Still, the Red Sox need pitching and moving Bradley for some major league-ready arms would fill a huge hole this Red Sox roster currently has. What’s changed my mind all of a sudden is the recent news that Alex Verdugo’s back issues, which have kept him out of action since last August, are not better.
In fact, they’ve gotten worse with it being reported that he now has a stress fracture in his back and even if everything goes according to plan, he won’t be ready for Opening Day.

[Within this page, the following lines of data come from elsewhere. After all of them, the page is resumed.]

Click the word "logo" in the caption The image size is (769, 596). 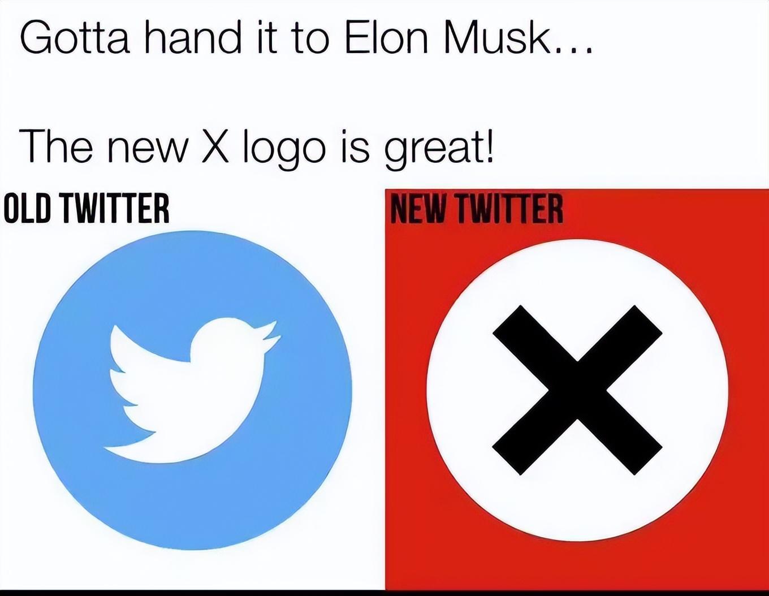click(284, 149)
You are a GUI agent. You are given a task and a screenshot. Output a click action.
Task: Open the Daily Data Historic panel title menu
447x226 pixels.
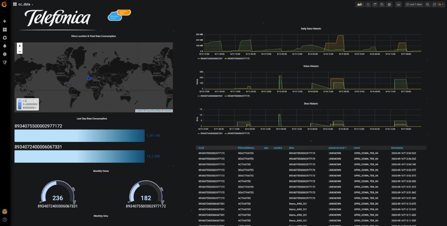pos(311,28)
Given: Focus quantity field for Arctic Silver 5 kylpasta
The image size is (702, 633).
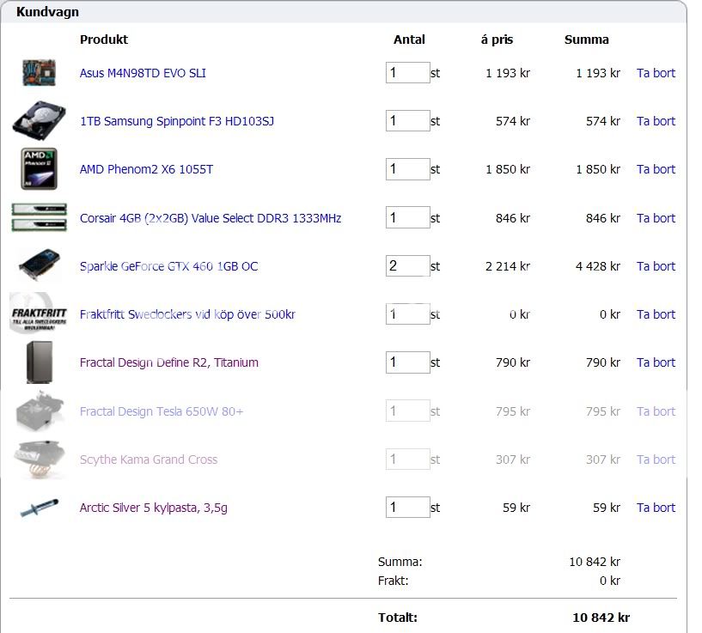Looking at the screenshot, I should (x=407, y=508).
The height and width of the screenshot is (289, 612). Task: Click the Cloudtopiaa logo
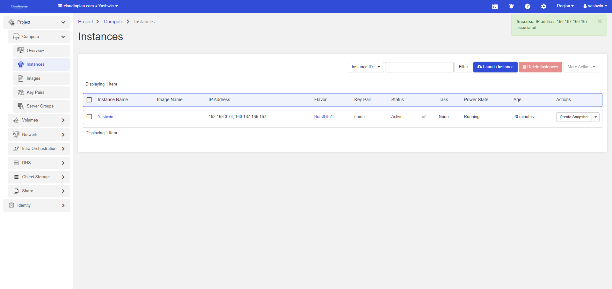(x=19, y=6)
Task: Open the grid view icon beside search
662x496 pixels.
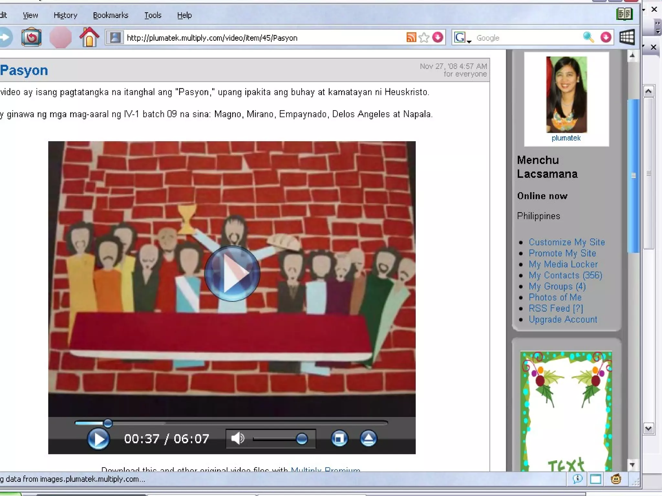Action: pos(627,37)
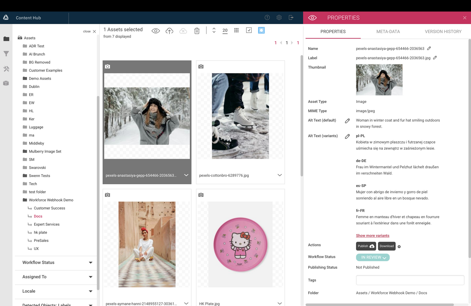Edit the default Alt Text with pencil icon

click(x=347, y=121)
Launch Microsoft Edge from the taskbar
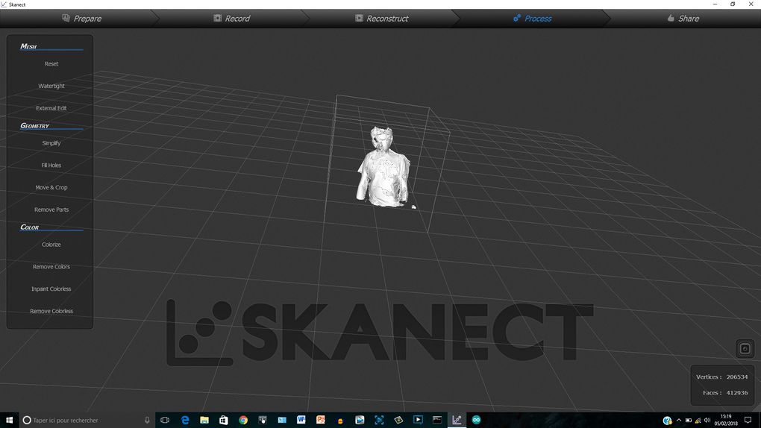This screenshot has width=761, height=428. (x=185, y=420)
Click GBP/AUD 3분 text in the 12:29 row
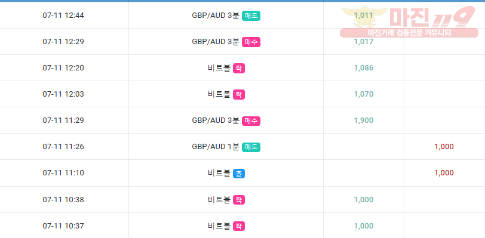 coord(216,42)
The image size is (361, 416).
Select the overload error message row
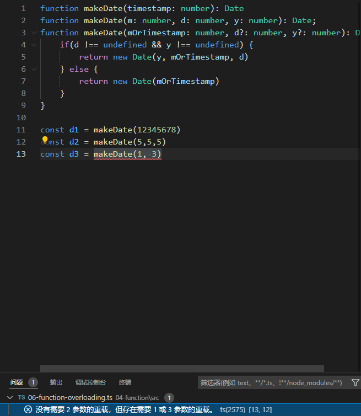(125, 409)
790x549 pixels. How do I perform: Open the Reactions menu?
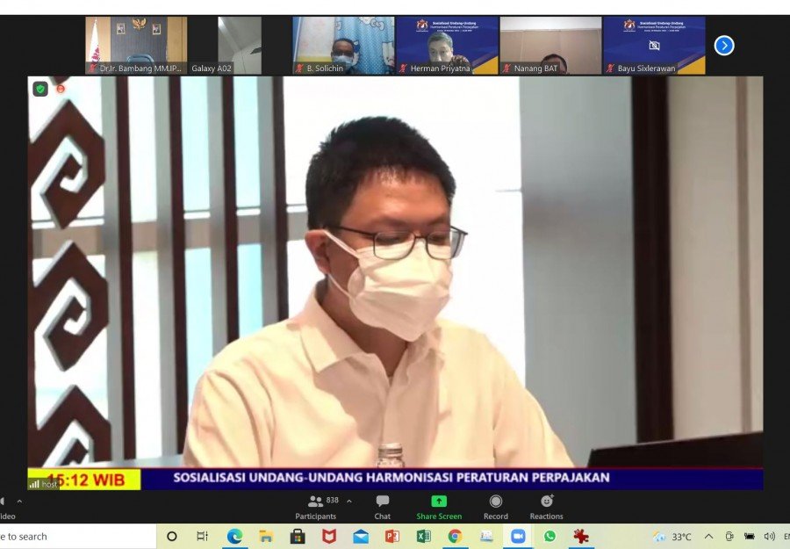click(x=547, y=507)
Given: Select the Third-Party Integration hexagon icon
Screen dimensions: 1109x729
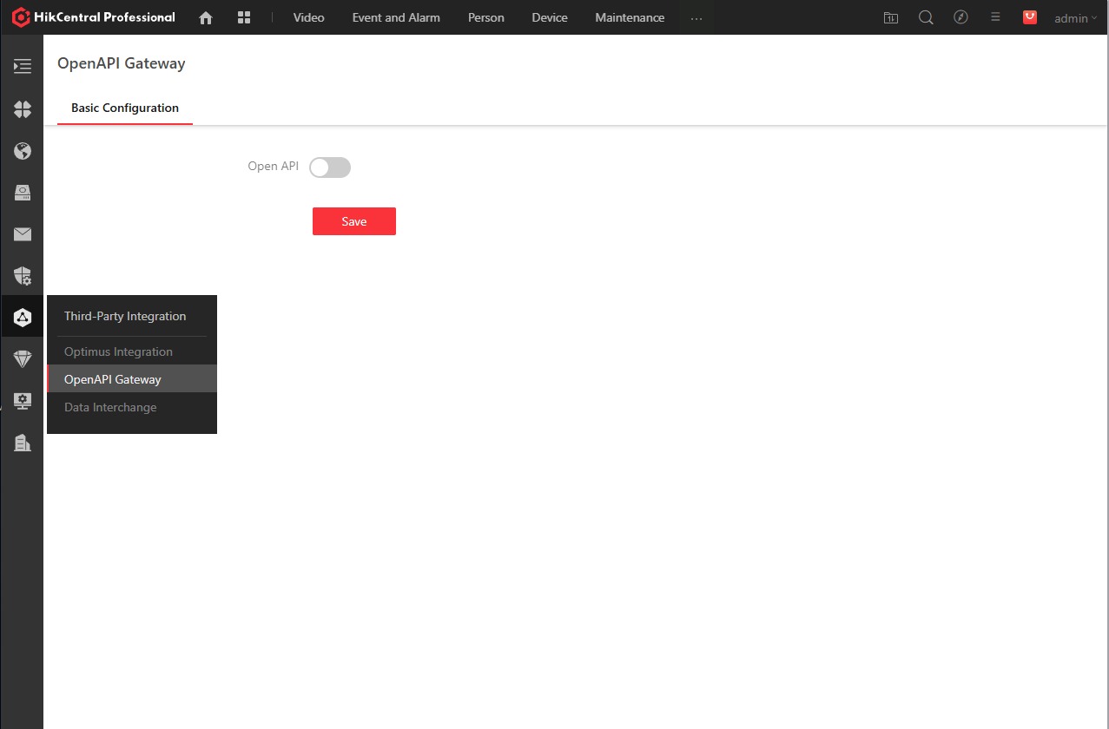Looking at the screenshot, I should (x=23, y=316).
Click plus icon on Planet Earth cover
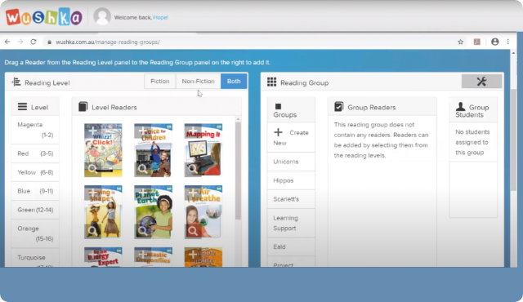This screenshot has height=302, width=523. 143,193
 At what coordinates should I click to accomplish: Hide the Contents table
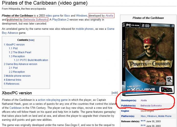[31, 40]
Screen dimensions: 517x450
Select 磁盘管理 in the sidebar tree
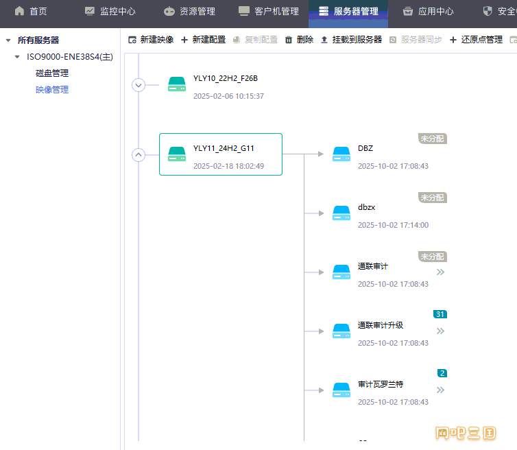(x=52, y=73)
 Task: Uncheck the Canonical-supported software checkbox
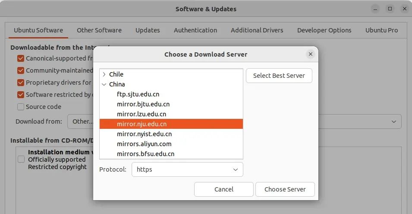click(21, 58)
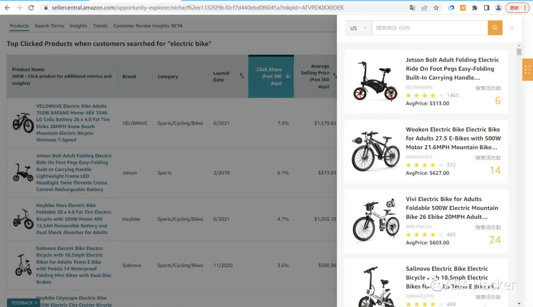Toggle the browser side panel icon
Screen dimensions: 533x307
487,7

Leaving aside the fact that the Red Sox admitted they knew this about Verdugo and still accepted him in the trade with Los Angeles. Add in the fact that A) back issues are concerning in someone so young and usually worsen as one ages, and B) they had an issue with Brusdar Graterol‘s Tommy John surgery two years ago, but not this?
This means that as of right now the Red Sox still only have three major league caliber outfielders: Bradley, Pillar, and Andrew Benintendi.
With all of this uncertainty swirling around the Red Sox outfield, it seems as though Jackie Bradley will probably be around for a while longer (and probably most, if not all of this season). Things can always change in a hurry, but with the depleted and injury-prone pitching staff, the Red Sox have, they’re going to need all of the defense they can get in the field and keeping Bradley around for a while yet goes a long way toward addressing that.